= Gold Creek (Washington) =

Creek in Stevens County, Washington

Gold Creek is a creek in Stevens County, Washington. Gold Creek flows into Sheep Creek, a tributary of the Columbia. The Gold Creek Basin is located around Gold Creek.

==Lost Doukhobor Ledge==
In the fall of 1929, a lightning strike caused a fire in Gold Creek Basin. The area is beyond Hubbard Ridge, north of Flagstaff Mountain. A crew of twenty-five men was sent from Rossland, British Columbia to help put the fire out. Most of the men were Doukhobors. The fire jumped the fireguard that the men had built and the men’s camp was engulfed in flames. The firefighters ran for their lives. Later, after a headcount the men realized two of their crew were missing. In the morning the two Doukhobors who were missing joined their crew. The Doukhobors related how they managed to keep ahead of the flames. They spent the night at the base of a rock slide and discovered a vein of galena. The Doukhobors took samples back with them. A workman, named Ray Wiley, remembers "it was fine-grained argentite – high-grade silver ore." The ore was assayed at CM&S Co. assay office in Trail, British Columbia. The ore assayed at over 1,000 ounces (28.4 kg) of silver a ton – bonanza ore. In 1930, the Doukhobors accompanied with geologists returned, looking for the rock slide with the rich silver ledge of galena. They were unable to find it. Since then, many prospectors have searched Gold Creek Basin for the lost Doukhobor Ledge. All attempts to find the silver ledge have failed.

■ ■ ■ ■

# WORK REQUEST 1
Summarize the Gold Creek text in two sentences.
# WORK REQUEST 2
Reproduce the passage of the Gold Creek text from "Gold Creek is" to "around Gold Creek." word for word.

# THE DATA

■ ■ ■ ■

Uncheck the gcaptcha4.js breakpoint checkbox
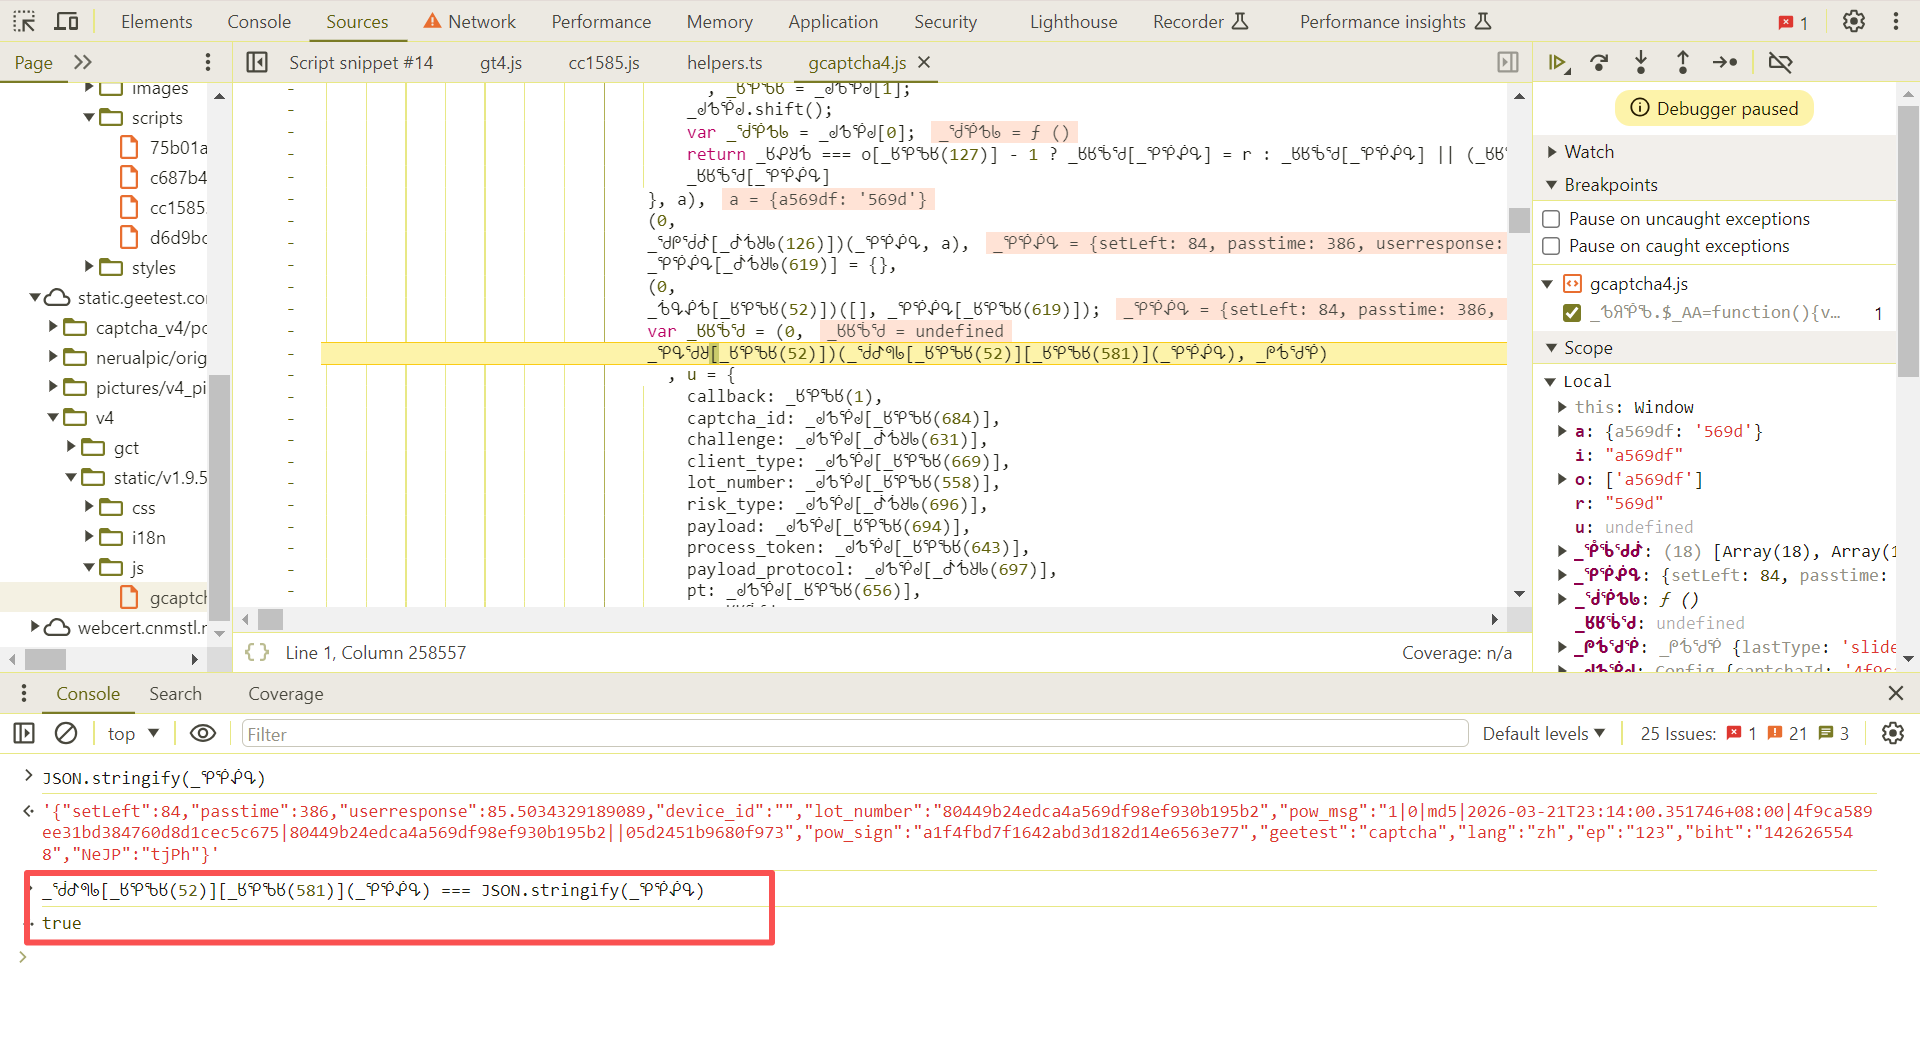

■ ■ ■ ■

# ANSWER 1
Gold Creek is a creek in Stevens County, Washington, that flows into Sheep Creek, a tributary of the Columbia. In the fall of 1929, two Doukhobor firefighters who outran a fire in Gold Creek Basin found a vein of galena that assayed at over 1,000 ounces of silver a ton, but neither they nor later prospectors have been able to find the ledge again.

# ANSWER 2
Gold Creek is a creek in Stevens County, Washington. Gold Creek flows into Sheep Creek, a tributary of the Columbia. The Gold Creek Basin is located around Gold Creek.